When I worked in retail we got a £25.00 reward from the issuer if we came across a lost card. Or if the customer forgot to pick it up at the end of the transaction.
If it was a stolen card and we retained if we got £100.00 reward! (The police sent out details of stolen cards)
I don't know if that still happens now though. (The reward )

MongerTruffle · 24/04/2017 11:34

Someone found a credit card in a shop and put a photo of it on Facebook.

I've seen someone do that. She really didn't think it through when people asked her to post the back of her card as well.

StarlingMurderation · 24/04/2017 11:46

My son lost his favourite stuffed toy in the hospital car park after an appointment - when we get home, I called the hospital switchboard, explained what had happened, and even Pugh it was dark by then. The nice switchboard lady contacted the car park security guy, who went looking for the toy in the park with a torch. Ho found it and we picked it up the next day. So there are some nice people out there, at least!

I remember when I was in my teens, finding a gold and garnet necklace on the street early on a Sunday morning. There was nowhere to hand it in, really, so we put an ad in the local paper's Lost and Found column (which probably doesn't even exist these days). The owner saw the ad, called and described the necklace, then when she came to pick it up, brought a tenner in a thank you card for me and a bunch of flowers for my mum for "bringing me up well"! It turned out the garnet had been brought back from Burma by her mum and had been made into a pendent, so she was so happy to get it back. Still makes me feel good even now.
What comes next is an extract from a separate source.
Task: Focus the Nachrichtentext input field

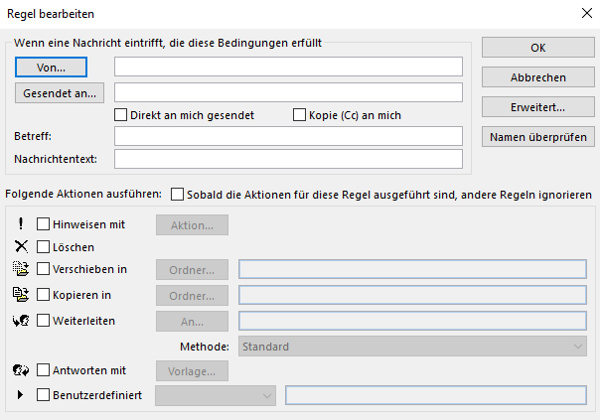Action: click(288, 159)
ShotsFired · 24/04/2017 12:00

I lost my car key a while ago. I had been from my car to 2 places and I searched every inch of the short distance between all three - nothing. My local police station had a box for keys and sunglasses so I looked in there - nothing. If your local police does take in lost property, why wouldn't you take it there? I will never know if it was ever posted on some random local "Found" FB page.

What the f are you going to do with a car key, that isn't a remote locking one and didn't even identify the make of car?

£280 later I now have a new key but never did find the old one.

IloveBanff · 24/04/2017 12:14

MyOtherNameIsTaken that is really bizarre! I can't understand why anyone wouldn't think that a woman is equally as likely to own a mobile phone as a man. Really really odd.

Having said that, I've never owned a mobile phone in my life, but I assume that the vast majority of people have one.

IloveBanff · 24/04/2017 12:17

I was very lucky a few years ago. I got a phone call from my bank saying that my credit card had been handed in, having been found on a bus. I didn't even know I'd lost it. The person left no details or I would have thanked them profusely for doing that.